Few pieces of Sir Arthur Conan Doyle’s writings hold as special a place in my heart as the unperformed, and for over a century, unpublished play Angels of Darkness. It’s not the work itself that makes me love it so . . . it is most certainly a lopsided mutt of a play . . . but the Holy Grail quality of how long I waited to read it. Like the great Billy Wilder movie The Private Life of Sherlock Holmes, which has a Grail story all its own for me, Angels of Darkness has a legend and with that legend, a kind of magic all its own.

At this late date, I have a hard time remembering when I first heard of Angels of Darkness, learning that it was a manuscript in Doyle’s papers that featured Watson but not Holmes. But such a tantalizing tidbit it was, like a manuscript from Watson’s own tin dispatch box of unpublished cases just waiting for us to find it. As excited as Indiana Jones was over that ugly gold lump of an idol in Raiders of the Lost Ark, the manuscipt to Angels of Darkness seemed like something better still: the kind of thing that would actually get a bookish Sherlockian to risk blow-gun darts and giant boulders.

When the Toronto Public Library finally acquired it and put it under a glass case at one of its symposiums in the nineties, the lure of Angels pulled me there over any speaker they had on the program that year. Since Doyle had written it in a notebook, which was laid open for the display, only two tantalizing pages were visible . . . what wonders could the rest of that notebook hold, I had to wonder. And in the next decade, when the Baker Street Irregulars actually reproduced it in their manuscript series, I ordered it immediately. Twenty years of wondering and waiting were finally over.

At the May meeting of The Illustrious Clients of Indianapolis, the topic for discussion was to be the Apocrypha . . . those Doyle works that featured Holmes and Watson but weren’t included in the sixty tales we call “Canon.” And somehow, during a passing visit from Meredith Granger, he and I had come up with the idea of performing a bit of the play at the Clients meeting and not letting on what it was until it was over.
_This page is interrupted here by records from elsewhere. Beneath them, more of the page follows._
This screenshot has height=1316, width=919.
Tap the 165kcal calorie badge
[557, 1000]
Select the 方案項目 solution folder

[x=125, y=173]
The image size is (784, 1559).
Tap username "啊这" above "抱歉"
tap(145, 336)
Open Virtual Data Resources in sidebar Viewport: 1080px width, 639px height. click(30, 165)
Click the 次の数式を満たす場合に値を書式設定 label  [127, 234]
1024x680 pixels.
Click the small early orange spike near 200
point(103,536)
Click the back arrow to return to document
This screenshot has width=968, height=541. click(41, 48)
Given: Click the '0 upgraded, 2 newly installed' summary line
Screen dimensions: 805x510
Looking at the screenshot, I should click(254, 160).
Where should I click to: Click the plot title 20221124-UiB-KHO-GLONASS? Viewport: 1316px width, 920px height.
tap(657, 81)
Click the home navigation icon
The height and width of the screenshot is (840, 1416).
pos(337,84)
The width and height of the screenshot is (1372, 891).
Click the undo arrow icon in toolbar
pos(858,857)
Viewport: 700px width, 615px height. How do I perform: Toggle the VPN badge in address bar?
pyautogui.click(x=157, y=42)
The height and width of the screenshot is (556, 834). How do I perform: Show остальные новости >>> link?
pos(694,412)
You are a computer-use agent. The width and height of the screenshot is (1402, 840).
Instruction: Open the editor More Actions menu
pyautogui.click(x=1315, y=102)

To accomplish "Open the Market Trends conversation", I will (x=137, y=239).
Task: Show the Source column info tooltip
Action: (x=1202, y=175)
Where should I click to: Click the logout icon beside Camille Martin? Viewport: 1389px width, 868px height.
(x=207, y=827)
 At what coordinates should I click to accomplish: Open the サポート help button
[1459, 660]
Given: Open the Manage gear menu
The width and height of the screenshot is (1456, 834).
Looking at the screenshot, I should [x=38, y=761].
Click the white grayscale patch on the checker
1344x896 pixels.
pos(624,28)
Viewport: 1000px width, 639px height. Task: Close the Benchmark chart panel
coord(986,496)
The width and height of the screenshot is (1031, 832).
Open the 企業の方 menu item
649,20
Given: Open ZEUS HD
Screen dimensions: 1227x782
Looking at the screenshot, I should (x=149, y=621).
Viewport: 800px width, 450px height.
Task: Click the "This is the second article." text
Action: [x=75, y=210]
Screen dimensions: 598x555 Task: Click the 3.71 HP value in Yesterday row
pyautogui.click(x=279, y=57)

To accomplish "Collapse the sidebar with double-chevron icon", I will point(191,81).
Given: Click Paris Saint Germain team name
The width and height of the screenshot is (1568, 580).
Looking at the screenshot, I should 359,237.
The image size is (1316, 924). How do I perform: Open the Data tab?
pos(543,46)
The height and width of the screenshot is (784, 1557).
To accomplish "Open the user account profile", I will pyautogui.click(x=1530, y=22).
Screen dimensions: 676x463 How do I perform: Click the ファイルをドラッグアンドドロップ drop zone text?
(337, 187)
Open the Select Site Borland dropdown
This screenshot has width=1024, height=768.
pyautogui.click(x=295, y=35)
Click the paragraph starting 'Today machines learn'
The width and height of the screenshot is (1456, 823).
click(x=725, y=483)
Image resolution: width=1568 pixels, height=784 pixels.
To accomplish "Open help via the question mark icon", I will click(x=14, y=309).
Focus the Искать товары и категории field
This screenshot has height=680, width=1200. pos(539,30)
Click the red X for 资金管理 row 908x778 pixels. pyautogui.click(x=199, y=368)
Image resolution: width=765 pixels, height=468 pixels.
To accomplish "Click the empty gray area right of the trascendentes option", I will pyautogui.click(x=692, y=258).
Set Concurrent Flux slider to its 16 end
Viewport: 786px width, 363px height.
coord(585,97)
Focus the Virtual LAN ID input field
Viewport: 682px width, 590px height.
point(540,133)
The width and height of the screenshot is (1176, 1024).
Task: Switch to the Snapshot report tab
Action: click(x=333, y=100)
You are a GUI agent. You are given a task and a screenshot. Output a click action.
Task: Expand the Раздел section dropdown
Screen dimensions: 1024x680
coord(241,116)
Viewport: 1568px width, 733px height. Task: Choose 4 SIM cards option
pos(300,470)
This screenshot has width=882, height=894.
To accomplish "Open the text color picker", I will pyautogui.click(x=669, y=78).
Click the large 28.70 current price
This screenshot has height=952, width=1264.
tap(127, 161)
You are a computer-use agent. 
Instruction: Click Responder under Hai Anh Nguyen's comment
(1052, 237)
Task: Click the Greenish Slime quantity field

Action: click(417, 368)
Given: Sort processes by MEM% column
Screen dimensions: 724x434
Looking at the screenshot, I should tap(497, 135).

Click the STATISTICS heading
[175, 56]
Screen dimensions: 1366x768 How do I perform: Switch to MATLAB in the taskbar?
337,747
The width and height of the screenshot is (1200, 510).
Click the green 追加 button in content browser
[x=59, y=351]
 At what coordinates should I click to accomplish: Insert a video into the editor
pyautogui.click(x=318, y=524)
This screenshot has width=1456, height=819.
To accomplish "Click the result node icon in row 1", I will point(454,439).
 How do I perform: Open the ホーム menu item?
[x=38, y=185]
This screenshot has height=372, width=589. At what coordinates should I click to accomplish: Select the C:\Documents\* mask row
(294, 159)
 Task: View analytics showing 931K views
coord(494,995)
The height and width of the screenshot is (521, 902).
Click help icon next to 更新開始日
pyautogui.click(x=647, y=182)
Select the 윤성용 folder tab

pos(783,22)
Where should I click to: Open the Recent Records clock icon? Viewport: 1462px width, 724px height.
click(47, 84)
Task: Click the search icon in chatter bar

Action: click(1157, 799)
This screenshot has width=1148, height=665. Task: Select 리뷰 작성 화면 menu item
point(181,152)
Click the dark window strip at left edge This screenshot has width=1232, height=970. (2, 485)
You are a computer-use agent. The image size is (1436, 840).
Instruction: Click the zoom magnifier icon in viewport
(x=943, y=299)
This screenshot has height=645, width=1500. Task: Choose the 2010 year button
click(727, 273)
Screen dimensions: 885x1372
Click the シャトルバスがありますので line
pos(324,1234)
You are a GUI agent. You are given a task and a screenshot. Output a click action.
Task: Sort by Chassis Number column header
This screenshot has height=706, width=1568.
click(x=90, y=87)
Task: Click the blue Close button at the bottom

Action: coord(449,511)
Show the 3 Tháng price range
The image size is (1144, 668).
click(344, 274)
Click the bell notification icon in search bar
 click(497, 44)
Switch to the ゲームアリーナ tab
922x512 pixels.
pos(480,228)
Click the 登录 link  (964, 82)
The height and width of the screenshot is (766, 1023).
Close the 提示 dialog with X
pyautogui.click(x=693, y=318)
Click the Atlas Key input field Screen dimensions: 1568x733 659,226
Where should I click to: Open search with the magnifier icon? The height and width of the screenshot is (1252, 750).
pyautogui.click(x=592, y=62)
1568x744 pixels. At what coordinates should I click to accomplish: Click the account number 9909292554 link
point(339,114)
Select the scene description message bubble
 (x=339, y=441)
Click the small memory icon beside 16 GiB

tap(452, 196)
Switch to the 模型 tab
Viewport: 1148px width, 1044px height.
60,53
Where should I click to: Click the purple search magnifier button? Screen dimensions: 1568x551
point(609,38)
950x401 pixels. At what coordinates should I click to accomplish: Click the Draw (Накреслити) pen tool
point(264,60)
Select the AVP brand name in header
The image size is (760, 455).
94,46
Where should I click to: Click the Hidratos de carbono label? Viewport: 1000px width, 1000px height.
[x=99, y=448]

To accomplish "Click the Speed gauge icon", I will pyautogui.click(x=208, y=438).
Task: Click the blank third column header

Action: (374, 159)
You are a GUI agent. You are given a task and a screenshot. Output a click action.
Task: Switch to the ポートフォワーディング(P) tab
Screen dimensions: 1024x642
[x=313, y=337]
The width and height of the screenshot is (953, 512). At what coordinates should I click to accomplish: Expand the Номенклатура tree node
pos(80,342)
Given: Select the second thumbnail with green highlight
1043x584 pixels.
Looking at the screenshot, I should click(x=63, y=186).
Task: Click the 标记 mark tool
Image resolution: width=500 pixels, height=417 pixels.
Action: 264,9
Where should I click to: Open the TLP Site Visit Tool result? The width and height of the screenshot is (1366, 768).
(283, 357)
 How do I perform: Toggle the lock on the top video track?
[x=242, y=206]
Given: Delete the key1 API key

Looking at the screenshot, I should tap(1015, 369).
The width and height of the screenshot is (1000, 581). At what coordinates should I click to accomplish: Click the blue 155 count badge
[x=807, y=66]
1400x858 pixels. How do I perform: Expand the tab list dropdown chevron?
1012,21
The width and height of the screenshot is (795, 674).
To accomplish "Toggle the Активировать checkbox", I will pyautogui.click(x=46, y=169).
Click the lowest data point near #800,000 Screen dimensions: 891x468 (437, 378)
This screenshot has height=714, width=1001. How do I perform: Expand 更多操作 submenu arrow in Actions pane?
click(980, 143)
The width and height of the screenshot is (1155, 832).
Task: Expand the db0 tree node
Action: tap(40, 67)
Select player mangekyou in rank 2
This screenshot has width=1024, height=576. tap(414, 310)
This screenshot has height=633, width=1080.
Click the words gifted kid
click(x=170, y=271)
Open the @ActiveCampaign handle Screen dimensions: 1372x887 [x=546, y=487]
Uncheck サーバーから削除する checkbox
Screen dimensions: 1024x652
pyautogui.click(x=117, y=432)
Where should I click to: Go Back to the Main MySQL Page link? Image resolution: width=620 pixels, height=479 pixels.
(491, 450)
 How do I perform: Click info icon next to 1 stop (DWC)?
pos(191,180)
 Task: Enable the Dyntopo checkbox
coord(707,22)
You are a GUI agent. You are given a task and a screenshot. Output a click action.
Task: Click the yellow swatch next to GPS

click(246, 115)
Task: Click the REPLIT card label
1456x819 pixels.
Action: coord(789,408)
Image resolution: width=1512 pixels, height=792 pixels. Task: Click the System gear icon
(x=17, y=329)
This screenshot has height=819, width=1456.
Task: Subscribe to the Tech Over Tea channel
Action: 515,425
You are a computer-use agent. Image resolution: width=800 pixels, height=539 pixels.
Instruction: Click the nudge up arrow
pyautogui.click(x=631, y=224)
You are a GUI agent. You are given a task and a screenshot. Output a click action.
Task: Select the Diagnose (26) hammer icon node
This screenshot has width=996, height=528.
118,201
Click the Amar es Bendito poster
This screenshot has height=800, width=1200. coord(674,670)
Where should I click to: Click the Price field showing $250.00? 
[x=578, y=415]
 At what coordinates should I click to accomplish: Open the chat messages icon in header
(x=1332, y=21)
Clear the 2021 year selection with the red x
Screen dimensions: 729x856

I was just keen to see a bit of it done, and this Saturday night, at Napoli Villa Italian Restaurant in Beech Grove, Indiana, a scene from the play was actually performed.

The results were interesting, for one of the great flaws of the experience of reading the play is Doyle’s used of phonetic spellings for the dialogue of several of his characters. For example, Sir Montague Brown, as an English dandy, always says “bawed” for “bored.” Reading “bawed” makes it just look goofy, but actually hearing a decent performer say “bawed” makes the line work. It also makes one wonder how the whole play would sound if it were performed on stage. (For a slightly different performance, see this week's Action Sherlock Brain Theater.)

One of the biggest impediments to that, of course, will be one of the challenges I had in selecting the scene for the Clients meeting. Angels of Darkness has some horrible racial stereotypes in it – and whether the character’s race of origin was Africa, China, or Ireland, they all come off worse than Steve Dixie in “The Three Gables.” The evil Mormons who are villains of the piece might also hinder it in the modern era, when a Mormon is even running for president. But if it were performed in its whole form, even though it might be an utter train wreck, I think I would still have to see it . . . just because it still has mojo to spare from being teasingly held just out of reach for so many years.

Of course, a lot of other great things happened at the Clients meeting. Mike Whelan and Steve Doyle gave some learned papers. And, I also learned that GaXXX XXXXXX XXXXXXXXXXXXXXXXXXXXX XXXXXXXXXX XXXX XXXXXXXXX XXXXXXX XXXXXXXX XXXXXXXXXXXXXXXXXX XXXXXXX XXXXXXXXX XXX XXXXXXXXX XXX XXXXXXXXX XXXX XXXXXXXX XXXXX XXX XXXXXX(This portion censored on Mark Gagen’s behalf.) XXXXXX XXXXXXXX XXXX XXXXX XXXX XXXX XXXXXX XXXXXXX.

That’s one of my favorite things about Sherlockiana . . . there’s always something out there, a bit known, a lot unknown, that we still have to get excited about.